松阪は、武士の町であると同時に、日本経済を支えた「豪商の町」でもありました。その代表格が「長谷川家」です。彼らがどのようにして巨万の富を築き、武士である紀州藩とどのような関係を築いていたのか?知られざる経済の裏側を深掘りしたいと思います。

豪商長谷川家の繁栄と江戸での活躍
旧長谷川治郎兵衛家は、魚町一丁目に「丹波屋」を屋号とする松阪屈指の豪商でした 。彼らは数多い江戸店持ち伊勢商人の中でもいち早く江戸に進出し、大きな成功を収めました 。1675年に3代治郎兵衛政幸を創業の祖とし、後には江戸の大伝馬町一丁目に5軒もの出店を構える木綿問屋となりました 。

本家三代目の政幸(宗印居士)は、後に店を支配人に任せて郷里松阪へ戻り、本宅から毎日指示の手紙を出していたそうです。そしてこの頃には、長谷川家の資産は一万七千両に達したとされています 。この驚異的な成功の影には、「江戸店持ち」という形態があります。地方の商人が全国規模の経済ネットワークを築き、莫大な富を蓄積できたことを物語っています。

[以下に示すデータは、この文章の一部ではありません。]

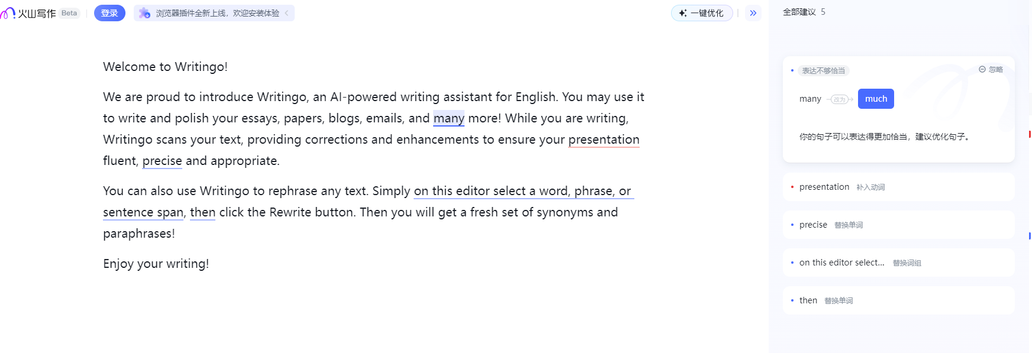
Task: Click the 火山写作 logo icon
Action: 8,13
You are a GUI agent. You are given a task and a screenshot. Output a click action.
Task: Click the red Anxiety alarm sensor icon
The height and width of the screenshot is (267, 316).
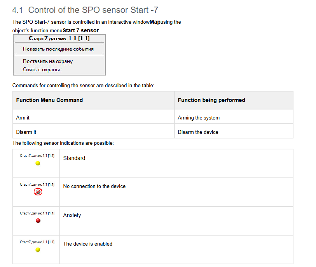pyautogui.click(x=38, y=221)
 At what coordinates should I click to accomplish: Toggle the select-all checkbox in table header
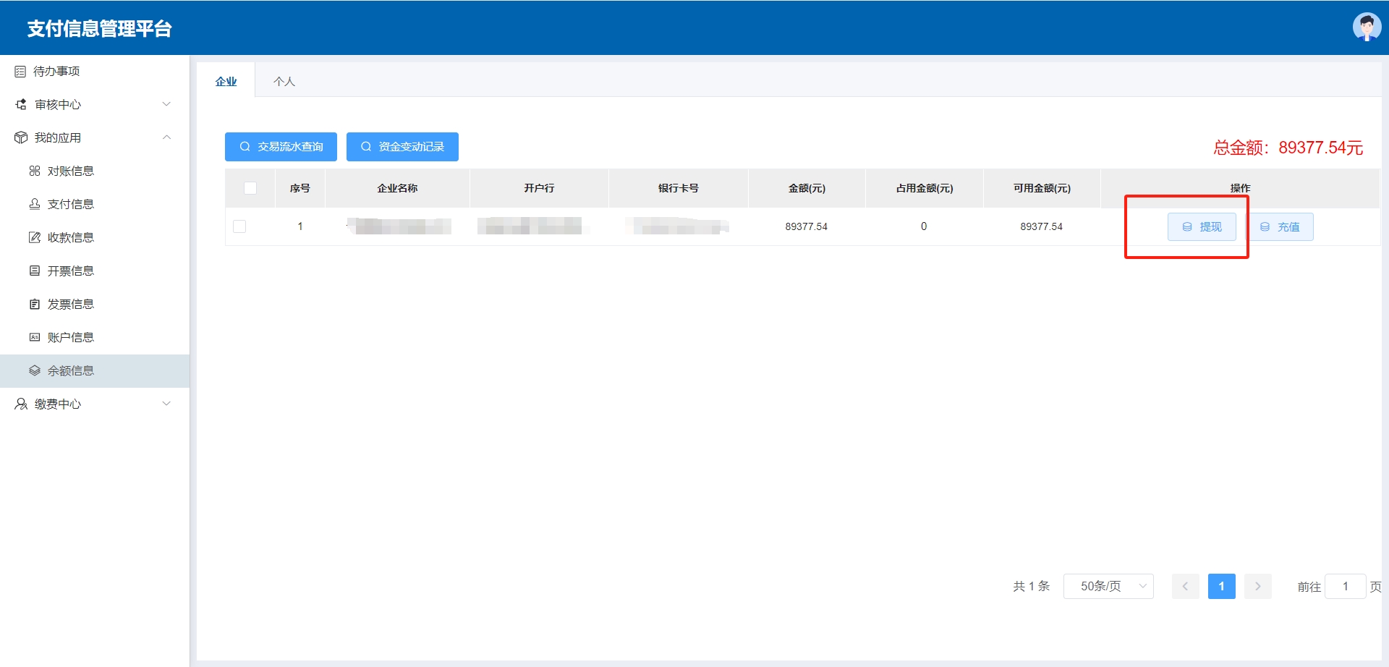pos(250,188)
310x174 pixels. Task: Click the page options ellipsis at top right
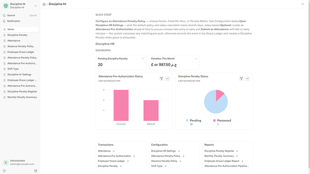tap(302, 4)
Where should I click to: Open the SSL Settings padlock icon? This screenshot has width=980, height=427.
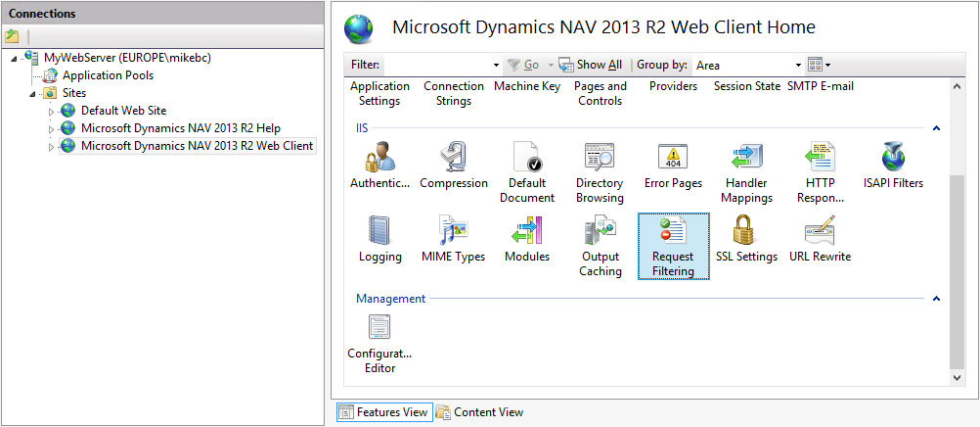[x=746, y=232]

長谷川家には、建物群のみならず、創業以来大切に保管されてきた商業資料、古文書、蔵書類、商業関係の諸道具、生活用具など、膨大な資料が良好な状態で保存されています。古文書や商業資料からは、当時の商取引の仕組み、人々の生活、そして経済活動の息吹が感じられ、歴史をよりリアルに、多角的に理解するための貴重な手がかりとなります。
紀州藩と長谷川家の「御為替御用」
紀州藩は、江戸藩邸へ公金を送るため、江戸店持ちの松阪商人に「御為替御用」を命じ、松坂御為替組を結成させました 。長谷川家は6代邦俶の時にこの松坂御為替組に加盟し、7代元美は松坂御為替組上座・五十人扶持を拝命するなど、藩から特権を与えられています。
松坂御為替組は、三井組とともに銀札(紀州藩の紙幣)の発行も命じられるなど、藩の財政において重要な役割を担いました 。紀州藩が長谷川家を含む松阪商人に公金輸送を委ねていたという事実は、武士階級が経済的に商人に依存していたという、封建社会における「共依存」の関係を浮き彫りにします。藩は商人の広範なネットワークと金融知識を必要とし、商人は藩からの特権や信用を得ることでさらなる繁栄を享受しました。
「御為替御用」が単なる現金の運搬ではなく、藩の紙幣である「銀札」の発行にまで関わっていたという事実は、江戸時代の金融システムが現代の想像以上に発達していたことを示しています 。これは、遠隔地への送金や信用創造といった、現代の銀行業務にも通じる機能が、豪商たちの手によって行われていたことを意味します。
武士の町と商人の町が織りなす歴史
松阪には、武士の暮らしを今に伝える「御城番屋敷」と、豪商の繁栄を象徴する「旧長谷川治郎兵衛家」という、対照的ながらも共存してきた歴史的施設が存在します 。これらの施設は、松阪が「武士のまち」と「豪商のまち」という二つの顔を持ち、それぞれが独自の文化と経済を育んできたことを物語っています。